Work instruction »
Print only the line with "Buyer Information (71, 1985)" and the lines after it, ending with the last line of the material, each exactly as it stands.

Input records »

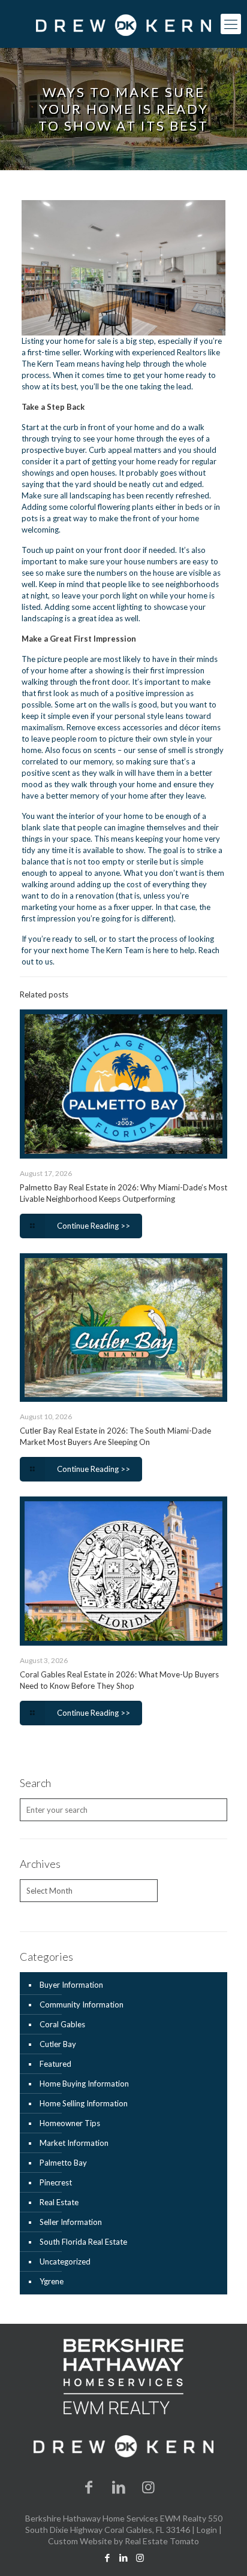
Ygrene (52, 2281)
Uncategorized (65, 2261)
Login (207, 2529)
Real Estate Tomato (162, 2541)
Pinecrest (56, 2182)
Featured (55, 2064)
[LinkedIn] (119, 2486)
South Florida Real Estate (83, 2242)
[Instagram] (148, 2486)
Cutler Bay (58, 2044)
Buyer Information (71, 1985)
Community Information (81, 2004)
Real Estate (59, 2202)
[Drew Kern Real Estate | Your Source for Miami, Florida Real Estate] (123, 24)
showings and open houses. (69, 472)
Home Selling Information (84, 2103)
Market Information (74, 2143)
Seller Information (71, 2222)
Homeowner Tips (70, 2123)
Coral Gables (62, 2024)
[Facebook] (89, 2486)
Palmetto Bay (63, 2162)
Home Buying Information (84, 2083)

Task answer »
Buyer Information (71, 1985)
Community Information (81, 2004)
Real Estate (59, 2202)
[Drew Kern Real Estate | Your Source for Miami, Florida Real Estate] (123, 24)
showings and open houses. (69, 472)
Home Selling Information (84, 2103)
Market Information (74, 2143)
Seller Information (71, 2222)
Homeowner Tips (70, 2123)
Coral Gables (62, 2024)
[Facebook] (89, 2486)
Palmetto Bay (63, 2162)
Home Buying Information (84, 2083)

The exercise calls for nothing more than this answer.